Diario Vasco

Londres, 10 nov (EFE).- En las últimas fechas, José Mourinho ha recuperado el carácter de personaje que él mismo creó y por el que se le ha reconocido en su carrera. Al otro lado, Pep Guardiola mantiene el semblante tranquilo y sereno. Este domingo, otra guerra, más fría que en el pasado, se desata entre ambos en Mánchester.

Sobre el norte de Inglaterra siempre revolotea la tensión palpable de dos de los más importantes entrenadores de los últimos años. La época de crispación que se vivió en Madrid y Barcelona entre 2010 y 2013 ha quedado atrás.

Las calificaciones de "puto amo" en rueda de prensa, las acusaciones de Mourinho sobre las Champions de Guardiola y los incidentes, con tanganas y encontronazos por uno y otro bando, son asuntos del pasado en pos de un período de entreguerras que amenaza con romper de un momento a otro.

Más de dos años después de la llegada de Mourinho y Guardiola a sus actuales trabajos, la sensación general es de tranquilidad y calma. Los dardos en rueda de prensa han descendido, no hay agresividad extrema en los derbis y, en definitiva, la rivalidad no alcanza las cotas del pasado.

Se vive una guerra fría, como si de Rusia y Estados Unidos se tratase. Pero a un lado no están Ronald Reagan y Mijaíl Gorbachov, ni existe una crisis de misiles, no hay países neutrales simpatizantes de un bando u otro, ni terceros interesados.

Guardiola y Mourinho han limado asperezas y viven en un período de serenidad en el que una chispa puede incendiarlo todo.

Un penalti confuso -en la Premier League no hay videoarbitraje-, una expulsión discutida, un fuera de juego por milímetros o un mal gesto por parte del contrario amenazan la paz reinante.

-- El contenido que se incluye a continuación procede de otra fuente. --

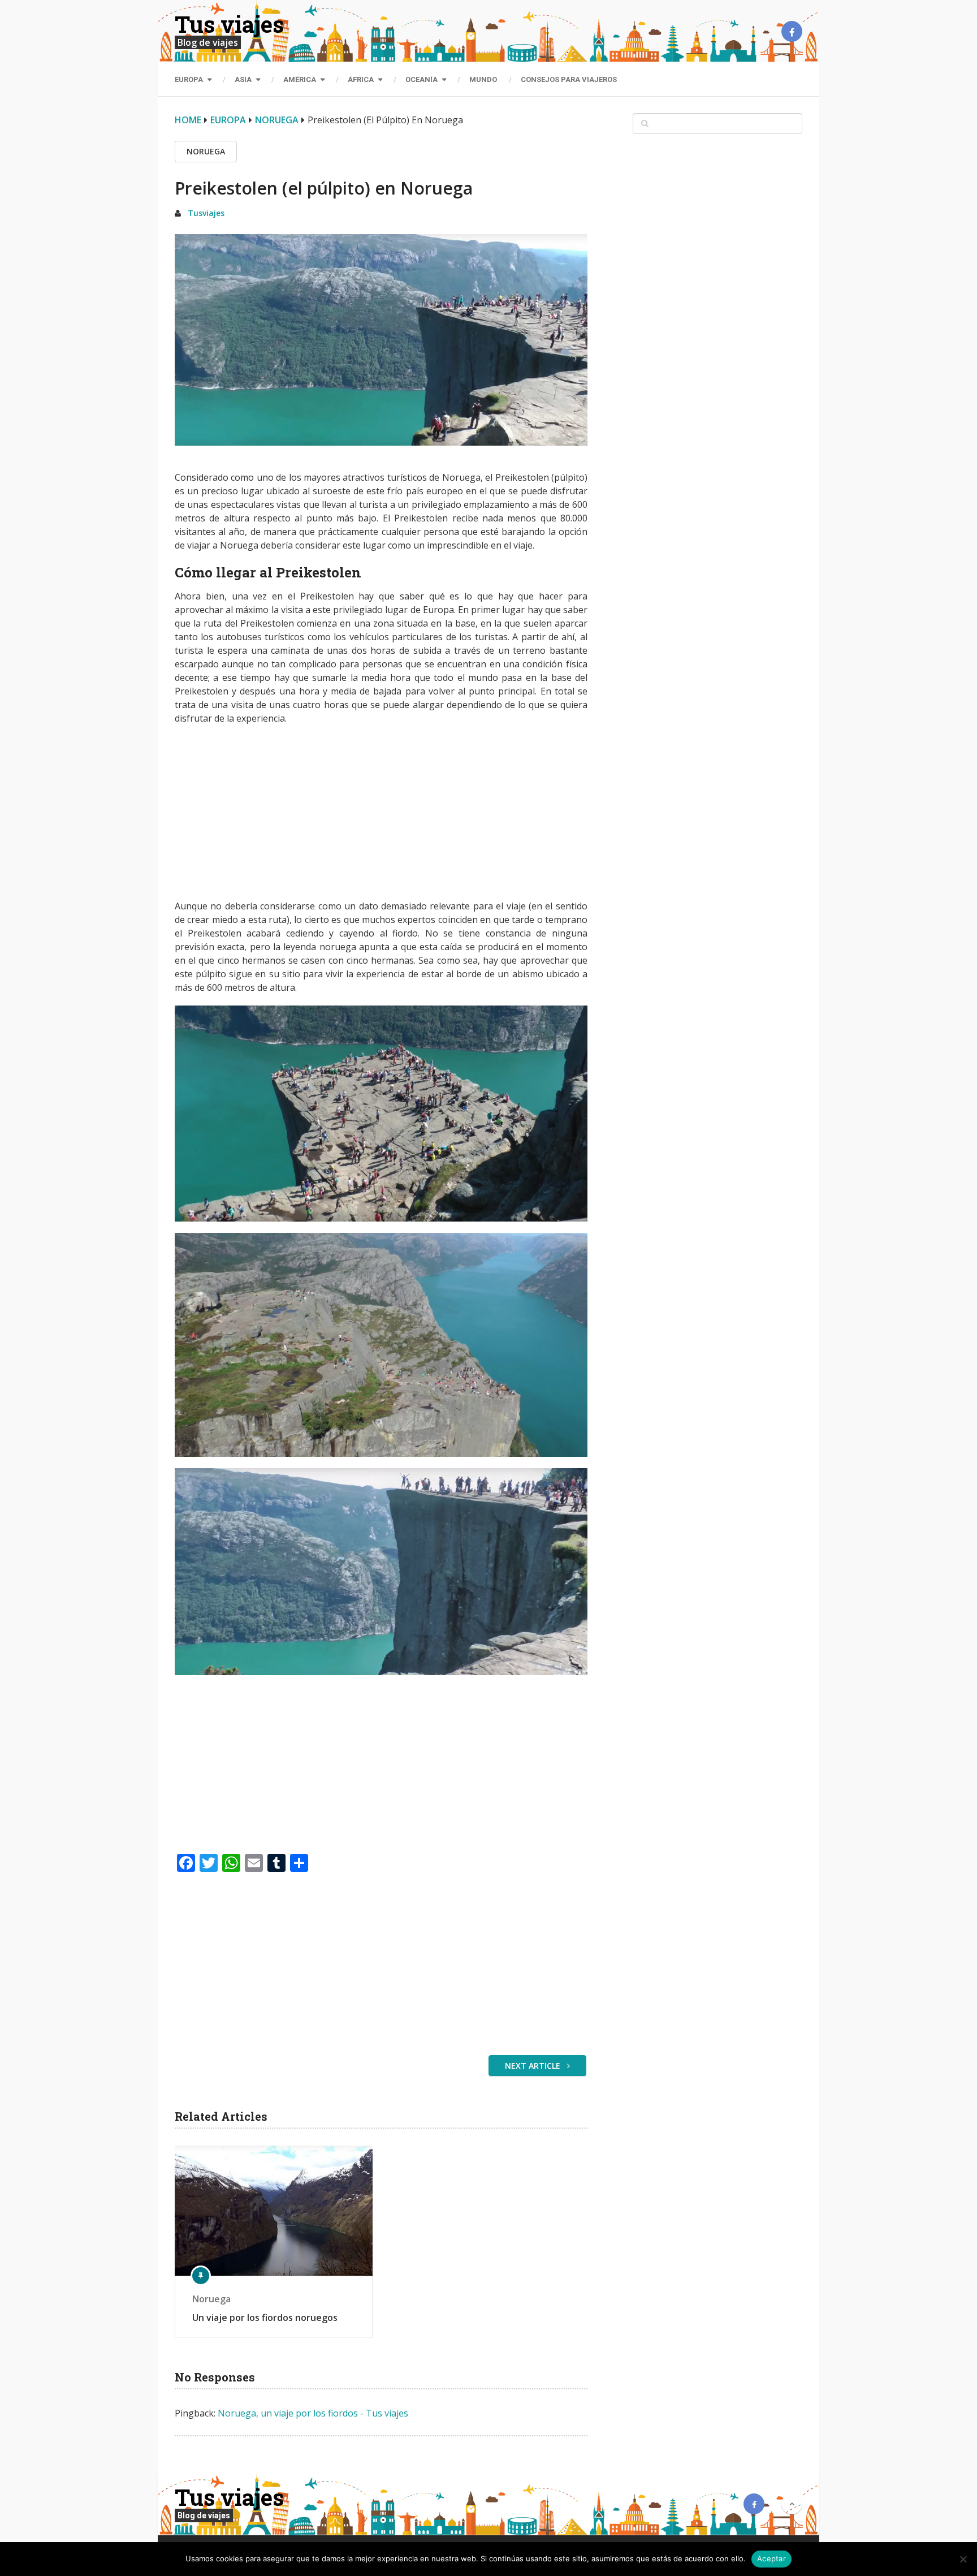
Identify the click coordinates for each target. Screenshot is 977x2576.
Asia (243, 79)
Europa (189, 79)
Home (188, 120)
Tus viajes (229, 24)
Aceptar (771, 2558)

Mourinho está en constante tensión. Lo demostró en Stamford Bridge cuando salió corriendo detrás del asistente del Chelsea que celebró un gol en su cara y lo volvió a exhibir esta semana cuando, con mano en la oreja, reclamó al Juventus Stadium que continuaran los insultos.

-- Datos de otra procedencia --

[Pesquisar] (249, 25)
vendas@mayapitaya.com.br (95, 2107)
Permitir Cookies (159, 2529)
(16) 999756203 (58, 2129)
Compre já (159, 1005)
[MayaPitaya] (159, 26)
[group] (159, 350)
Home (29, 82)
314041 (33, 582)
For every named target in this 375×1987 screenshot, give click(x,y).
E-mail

Ante los rumores sobre su posible despido, la supuesta mala relación con el vestuario y la directiva, y la terrible situación en la tabla, Mourinho ha rescatado al personaje de antaño, con el objetivo de aislar a unos futbolistas que fuera del foco rinden mejor. Lo demostraron en Turín y lo intentarán trasladar al Etihad Stadium, escenario del enfrentamiento número 22. El cara a cara lo domina el entrenador español con diez victorias y cinco empates, por cinco triunfos del luso.

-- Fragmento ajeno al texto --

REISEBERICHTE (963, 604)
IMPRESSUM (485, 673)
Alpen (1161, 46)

El escalofrío que provoca ver llegar al City, indiscutible líder en Inglaterra, lo amplifica la sensación que queda después de que un United defenestrado remontara en cinco minutos al Juventus de Cristiano Ronaldo.

Ganaron los 'Diablos Rojos', pero de lo que más se habló fue de la imagen de Mourinho provocando al público bianconero. De conquistar el Etihad, ¿Qué tendrá preparado el de Setúbal?

Paciente espera Guardiola, con un equipo engrasado, que viene de ensartar doce goles en dos partidos y que con una victoria habría batido a Tottenham y United en menos de dos semanas, confirmando que su dinastía en la Premier está en camino.

De no evitarlo Mourinho, sería la tercera temporada consecutiva que fracasa en reconquistar un título que ya ha sido tres veces suyo. Por encima de los títulos, subyace la rivalidad entre el que fue "el puto amo" de las ruedas de prensa y quien siempre mantuvo un perfil más sereno. Capítulo número 22, Guardiola contra Mourinho.